We then take the first 8 characters of the i-m-p hash to create the
attestation-ID: 2a02abe0-215cf3f1-2acb5798.

### One attestation document per many patches

The same process is repeated for all patches in the series. The 
resulting YAML document is then PGP-signed and sent to 
signatures@xxxxxxxxxx. The metadata of that message is intentionally 
kept to a minimum in order to minimize PII-sensitive data and
reduce the potential for GDPR removal requests.

Since the content of this document is extremely structured, we can 
develop a simple public-inbox filter to almost completely reduce the 
possibility of adding spam into the archive. We can also create a simple 
ingestion URL that can consume POST requests containing attestation data 
that will serve as an alternative to sending out the attestation email.

## Verification process

To perform verification, the same three hashes are generated for each 
patch being attested, along with the i{8}-m{8}-p{8} attestation-id. We 
then use that attestation-id to query the signatures archive on 
lore.kernel.org:

https://lore.kernel.org/signatures/?q=2a02abe0-215cf3f1-2acb5798

For each returned result, we perform PGP validation, and if it passes 
(meaning that we have the key in the local keyring and it is assigned 
sufficient trust), we then parse the message contents.

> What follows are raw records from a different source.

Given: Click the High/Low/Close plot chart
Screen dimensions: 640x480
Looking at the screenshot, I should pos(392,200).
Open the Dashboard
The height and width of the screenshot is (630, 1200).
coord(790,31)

A patch is considered as "passing attestation" if:

- PGP validation is successful
- We find an entry with the same three hashes
- The email address in the "From:" field of the email being verified 
  matches one of the UIDs on the key used to sign the attestation 
  document

This should be sufficient to provide strong assurance that the patch and 
all significant commit metadata are identical between the system where 
attestation was generated and the system where attestation was checked.

# The attest-patches.py proof of concept

The provided proof-of-concept script is able to both create and verify 
patch attestation data. It should handle most obvious malicious 
corner-cases that I was able to think of, but it hasn't been 
scrutinized, which is why it probably shouldn't be used for real work 
until more people have a chance to weigh in on both the script and the 
overall concept.

## The submitter workflow

As I envision it, the submitter workflow would look as follows:

- the developer runs "git-format-patch"
- the developer reviews the changes and makes any last-minute edits they 
  deem necessary before submitting their work to the list/maintainer
- the developer executes "git-send-email"
- the developer runs "attest-patches -a *.patches"
- the developer sends attestation.eml to signatures@xxxxxxxxxx
  (or the tool auto-POSTs it to the submission URL, as mentioned)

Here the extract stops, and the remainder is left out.